Despite Trump’s populist tone, his plan would also slash taxes for the rich and super-rich, as well as the middle. The top 1 percent would get a $400,000 tax cut on a static basis, the TPC calculates, while the top 0.1 percent would get a reduction of nearly $2 million. Trump has gone out of his way to specify one group of rich folks who don’t deserve a tax cut: hedge-fund managers. Trump has described them as paper shufflers who “get away with murder.” At a debate, he said: “The hedge-fund guys won’t like me as much as they like me right now—I know ’em all. But they’ll pay more.” They probably wouldn’t. Yes, Trump would make them pay ordinary income tax rates on the “carried interest” chunk of their income—earnings that are now taxed at preferential investment tax rates of 23.8 percent (the capital-gains rate).
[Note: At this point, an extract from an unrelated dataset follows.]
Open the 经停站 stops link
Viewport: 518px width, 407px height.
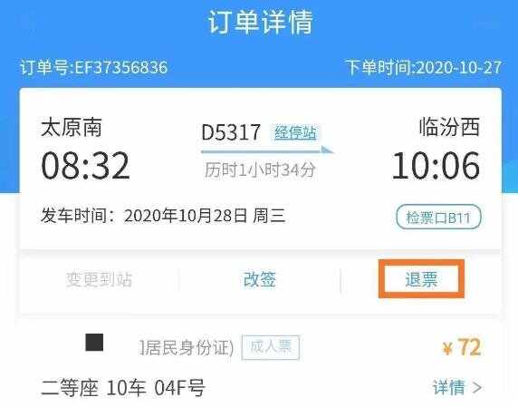click(x=295, y=132)

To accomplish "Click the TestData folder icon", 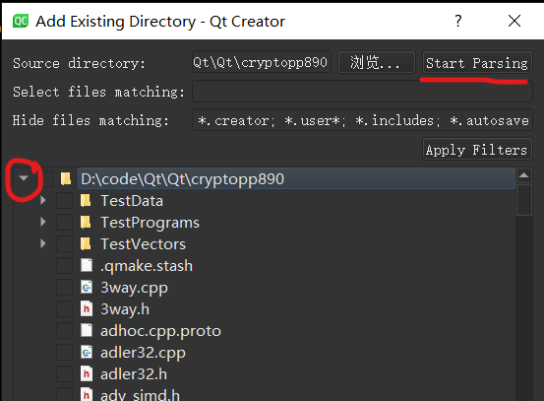I will point(86,201).
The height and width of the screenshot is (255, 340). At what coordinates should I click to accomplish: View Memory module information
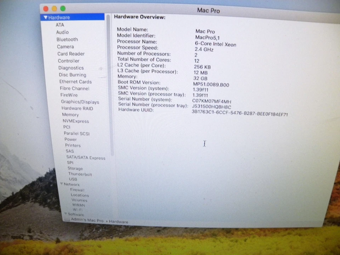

But those ordinary rates, recall, would be only 25 percent. Moreover, a lower tax rate on so-called pass-through income means that, effectively, carried interest income would be taxed at a top rate of just 15 percent. In the end, Trump wouldn’t raise taxes on hedge-fund managers; he would cut them by a more than a third.

Cooking up a plan that massively cuts taxes is easy. But designing such tax cuts so they don’t explode the already large U.S. government debt makes the task vastly more difficult, if not impossible. Even if you assume the Tax Foundation’s optimistic “dynamic scoring” of the Trump plan, it would still reduce the government’s revenues over a decade by $10 trillion (as opposed to the $12 trillion number, if you assume no growth effects from the Trump tax cuts). Anyway you slice it, the Trump plan would make the U.S. debt situation markedly worse. Indeed, once you add in higher debt-interest costs, the Trump plan would cause the national debt nearly to double in size over the next 20 years as a share of the economy. And that huge increase would almost certainly have a dampening effect on economic growth. Indeed, the parts of the Trump plan costing the most revenue—the individual income tax cuts—are the very parts that provide the least amount of growth. According to the Tax Foundation, for instance, Marco Rubio’s tax proposal would have cost the government a third as much as the Trump plan while generating more economic growth.

In other words, the pieces of the Trump tax package really don’t fit together in any sort of coherent way. It features cuts so large that any growth they generate might get swallowed by unprecedented debt increases. It supposedly tries to sock it to the undeserving wealthy but will actually reduce their tax burden.

It’s almost as if the point of this plan has little to do with outlining a sound economic approach that meets America’s economic challenges. Rather, it looks like a naked appeal to supply-siders and low-information voters who get the bulk of their economic information from talk radio. These are potential supporters who might be willing to accept the idea that the Trump plan could possibly pay for itself through faster growth—even though the Committee for a Responsible Federal Budget calculates such a feat would require the economy to grow at 10 percent a year for a decade. That would be three times the growth rate generously calculated by the Tax Foundation and twice as fast as the fastest growth period in the last 60 years (which was between 1959 and 1968). Only poor nations playing economic catch-up, like China or India, grow so quickly.
Trump says America is a poor nation, but we’re not that poor.